People say Beartown is finished. A tiny community nestled deep in the forest, it is slowly losing ground to the ever encroaching trees. But down by the lake stands an old ice rink, built generations ago by the working men who founded this town. And in that ice rink is the reason people in Beartown believe tomorrow will be better than today. Their junior ice hockey team is about to compete in the national semi-finals, and they actually have a shot at winning. All the hopes and dreams of this place now rest on the shoulders of a handful of teenage boys.
Being responsible for the hopes of an entire town is a heavy burden, and the semi-final match is the catalyst for a violent act that will leave a young girl traumatized and a town in turmoil. Accusations are made and, like ripples on a pond, they travel through all of Beartown, leaving no resident unaffected.
Beartown explores the hopes that bring a small community together, the secrets that tear it apart, and the courage it takes for an individual to go against the grain. In this story of a small forest town, Fredrik Backman has found the entire world.
Late one evening toward the end of March, a teenager picked up a double-barreled shotgun, walked into the forest, put the gun to someone else’s forehead, and pulled the trigger.
* * *
This is the story of how we got there.
enjoyable/easy to read:
Beartown shines a harsh light on sports culture and a town that prioritises winning above everything else, but it takes an awfully long time to get there.
Sometimes the entire community feels like a philosophical experiment: If a town falls in the forest but no one hears it, does it matter at all?
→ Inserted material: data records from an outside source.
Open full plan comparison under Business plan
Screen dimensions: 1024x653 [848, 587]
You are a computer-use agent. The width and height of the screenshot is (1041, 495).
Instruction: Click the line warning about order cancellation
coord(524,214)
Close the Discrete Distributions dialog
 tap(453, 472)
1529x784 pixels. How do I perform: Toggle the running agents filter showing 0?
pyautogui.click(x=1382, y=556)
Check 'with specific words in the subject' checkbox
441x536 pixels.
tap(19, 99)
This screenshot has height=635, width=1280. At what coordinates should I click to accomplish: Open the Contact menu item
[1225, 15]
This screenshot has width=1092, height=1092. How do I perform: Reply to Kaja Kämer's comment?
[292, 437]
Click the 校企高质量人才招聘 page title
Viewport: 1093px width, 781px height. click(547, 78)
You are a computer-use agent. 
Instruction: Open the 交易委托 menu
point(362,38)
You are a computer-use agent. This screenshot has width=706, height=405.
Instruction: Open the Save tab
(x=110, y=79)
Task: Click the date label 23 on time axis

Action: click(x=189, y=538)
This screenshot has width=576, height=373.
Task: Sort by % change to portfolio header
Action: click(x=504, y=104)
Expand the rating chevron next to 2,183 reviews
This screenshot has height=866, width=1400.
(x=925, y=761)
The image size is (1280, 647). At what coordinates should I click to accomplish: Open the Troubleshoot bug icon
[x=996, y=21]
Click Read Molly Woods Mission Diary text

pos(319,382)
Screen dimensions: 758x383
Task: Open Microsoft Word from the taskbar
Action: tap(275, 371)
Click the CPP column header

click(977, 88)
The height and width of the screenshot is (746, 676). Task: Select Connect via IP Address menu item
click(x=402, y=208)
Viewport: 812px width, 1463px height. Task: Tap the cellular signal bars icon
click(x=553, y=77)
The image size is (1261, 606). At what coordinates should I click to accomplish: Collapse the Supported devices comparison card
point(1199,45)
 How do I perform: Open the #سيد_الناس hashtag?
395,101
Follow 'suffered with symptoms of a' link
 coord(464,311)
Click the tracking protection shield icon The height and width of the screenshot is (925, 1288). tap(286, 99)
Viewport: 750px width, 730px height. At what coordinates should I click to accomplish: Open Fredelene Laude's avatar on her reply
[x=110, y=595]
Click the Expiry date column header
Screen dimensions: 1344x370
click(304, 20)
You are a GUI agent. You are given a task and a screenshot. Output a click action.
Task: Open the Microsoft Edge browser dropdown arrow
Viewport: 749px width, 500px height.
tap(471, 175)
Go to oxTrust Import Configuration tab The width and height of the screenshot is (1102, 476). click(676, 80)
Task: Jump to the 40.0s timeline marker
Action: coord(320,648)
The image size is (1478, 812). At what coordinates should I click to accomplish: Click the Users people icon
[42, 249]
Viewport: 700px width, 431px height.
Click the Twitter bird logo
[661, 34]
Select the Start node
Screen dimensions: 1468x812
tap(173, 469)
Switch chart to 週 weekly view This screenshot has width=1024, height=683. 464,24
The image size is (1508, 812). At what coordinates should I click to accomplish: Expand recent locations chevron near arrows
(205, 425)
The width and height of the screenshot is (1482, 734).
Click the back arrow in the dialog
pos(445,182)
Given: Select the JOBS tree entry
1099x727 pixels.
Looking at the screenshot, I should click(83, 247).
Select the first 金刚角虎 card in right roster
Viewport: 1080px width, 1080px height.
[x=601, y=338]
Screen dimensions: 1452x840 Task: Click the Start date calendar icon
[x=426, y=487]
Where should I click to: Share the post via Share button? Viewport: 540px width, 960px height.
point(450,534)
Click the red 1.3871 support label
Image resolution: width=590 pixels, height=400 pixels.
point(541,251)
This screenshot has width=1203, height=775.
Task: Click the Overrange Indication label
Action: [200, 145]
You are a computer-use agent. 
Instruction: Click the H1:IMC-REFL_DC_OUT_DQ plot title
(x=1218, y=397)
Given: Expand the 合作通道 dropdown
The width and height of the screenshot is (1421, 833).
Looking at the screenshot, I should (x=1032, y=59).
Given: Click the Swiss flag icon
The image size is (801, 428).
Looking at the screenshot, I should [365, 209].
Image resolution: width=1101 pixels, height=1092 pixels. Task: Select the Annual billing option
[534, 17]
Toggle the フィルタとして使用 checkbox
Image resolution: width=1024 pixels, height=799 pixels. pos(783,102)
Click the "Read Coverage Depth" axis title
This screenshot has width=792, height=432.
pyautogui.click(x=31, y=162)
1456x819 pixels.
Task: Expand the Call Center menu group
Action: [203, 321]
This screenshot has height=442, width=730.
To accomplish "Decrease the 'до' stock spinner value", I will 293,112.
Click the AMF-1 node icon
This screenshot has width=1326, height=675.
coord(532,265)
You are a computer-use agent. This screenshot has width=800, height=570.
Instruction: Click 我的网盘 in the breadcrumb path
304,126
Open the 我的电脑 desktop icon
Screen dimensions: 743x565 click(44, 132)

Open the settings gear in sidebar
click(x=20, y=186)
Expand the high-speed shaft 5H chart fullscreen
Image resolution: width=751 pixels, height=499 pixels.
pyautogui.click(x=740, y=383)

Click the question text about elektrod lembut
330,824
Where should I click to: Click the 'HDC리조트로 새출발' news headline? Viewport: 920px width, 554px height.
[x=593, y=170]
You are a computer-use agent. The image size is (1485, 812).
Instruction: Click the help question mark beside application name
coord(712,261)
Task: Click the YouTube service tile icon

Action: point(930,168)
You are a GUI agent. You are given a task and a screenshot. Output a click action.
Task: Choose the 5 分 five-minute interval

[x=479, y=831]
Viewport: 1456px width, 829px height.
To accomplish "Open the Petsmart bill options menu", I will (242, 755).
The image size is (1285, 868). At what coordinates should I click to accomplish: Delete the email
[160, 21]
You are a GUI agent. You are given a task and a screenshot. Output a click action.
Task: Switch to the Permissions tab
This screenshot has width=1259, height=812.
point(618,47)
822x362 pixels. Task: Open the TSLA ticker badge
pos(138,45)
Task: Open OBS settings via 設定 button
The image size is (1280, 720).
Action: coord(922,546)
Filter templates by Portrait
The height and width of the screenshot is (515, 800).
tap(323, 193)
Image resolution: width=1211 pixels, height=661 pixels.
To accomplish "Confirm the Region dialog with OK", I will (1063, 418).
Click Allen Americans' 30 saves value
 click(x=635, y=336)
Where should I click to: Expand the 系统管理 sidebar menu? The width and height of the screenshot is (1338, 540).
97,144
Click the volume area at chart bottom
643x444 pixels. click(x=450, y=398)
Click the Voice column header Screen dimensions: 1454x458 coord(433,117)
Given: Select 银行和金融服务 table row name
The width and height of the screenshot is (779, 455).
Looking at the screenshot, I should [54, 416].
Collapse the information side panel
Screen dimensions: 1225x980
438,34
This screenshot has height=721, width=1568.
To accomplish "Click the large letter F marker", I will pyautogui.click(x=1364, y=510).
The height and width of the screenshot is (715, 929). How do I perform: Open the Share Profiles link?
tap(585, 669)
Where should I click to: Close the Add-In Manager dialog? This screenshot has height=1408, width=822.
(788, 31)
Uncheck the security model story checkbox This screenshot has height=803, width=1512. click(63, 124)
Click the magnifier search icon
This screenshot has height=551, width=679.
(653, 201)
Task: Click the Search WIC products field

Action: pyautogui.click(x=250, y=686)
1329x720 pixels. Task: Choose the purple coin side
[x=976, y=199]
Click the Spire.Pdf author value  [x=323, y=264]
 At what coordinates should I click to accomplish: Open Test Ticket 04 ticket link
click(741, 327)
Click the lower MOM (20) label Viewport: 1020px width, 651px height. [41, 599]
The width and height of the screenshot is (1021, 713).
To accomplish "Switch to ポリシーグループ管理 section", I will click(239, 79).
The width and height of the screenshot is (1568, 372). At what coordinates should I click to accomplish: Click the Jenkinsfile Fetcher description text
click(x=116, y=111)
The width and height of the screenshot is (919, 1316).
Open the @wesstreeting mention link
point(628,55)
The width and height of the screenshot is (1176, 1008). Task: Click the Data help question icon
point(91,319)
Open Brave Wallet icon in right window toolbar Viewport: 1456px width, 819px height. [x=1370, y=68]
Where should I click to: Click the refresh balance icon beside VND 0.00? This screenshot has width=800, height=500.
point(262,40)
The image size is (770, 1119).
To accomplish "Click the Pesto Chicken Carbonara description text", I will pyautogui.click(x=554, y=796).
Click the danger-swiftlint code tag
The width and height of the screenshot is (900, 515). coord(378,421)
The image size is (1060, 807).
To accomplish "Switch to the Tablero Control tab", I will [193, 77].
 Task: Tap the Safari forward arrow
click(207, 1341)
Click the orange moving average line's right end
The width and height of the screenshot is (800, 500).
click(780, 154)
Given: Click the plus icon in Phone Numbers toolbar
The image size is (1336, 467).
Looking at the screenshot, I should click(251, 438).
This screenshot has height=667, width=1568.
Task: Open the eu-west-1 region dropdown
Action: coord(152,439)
Backman is a massive tease. He drops hints, reveals future details, suggests what could happen next, but never seems to actually get to the point. It’s easy to look back at the overall story and appreciate how he pieced it together, but it was difficult to see the forest for the trees while you’re in it. It created a very distracting read for me - I struggled to focus, and everything else around me was much more compelling.
Hockey is just a silly little game. We devote year after year after year to it without ever really hoping to get anything in return. We burn and bleed and cry, fully aware that the most the sport can give us, in the very best scenario, is incomprehensibly meager and worthless: just a few isolated moments of transcendence. That’s all.
But what the hell else is life made of?
There are so many incredible characters in this small town it’s hard to single them out. Benji’s quiet leadership and solitude, Maya’s strength and awareness, Amat’s kindness and perseverance, Kira’s intelligence and acceptance, Peter’s love and uncertainty, Ana’s loyalty and survival skills; they all play important roles in this insular community. It’s one of the few narratives I’ve read that seamlessly transitioned between so many different perspectives and they all seemed necessary to tell this story well. Even the characters with bad intentions or motivations or the ones who are acting out of misplaced loyalty or misinformation come together to round out this terrifyingly realistic town. There are so many shades of grey here to complement the clear black and white.
One of them is going to die. She still hasn’t decided who.
I’m not sure where this series is heading - Beartown could have been a very satisfying standalone - but the Goodreads ratings only get higher with each subsequent novel.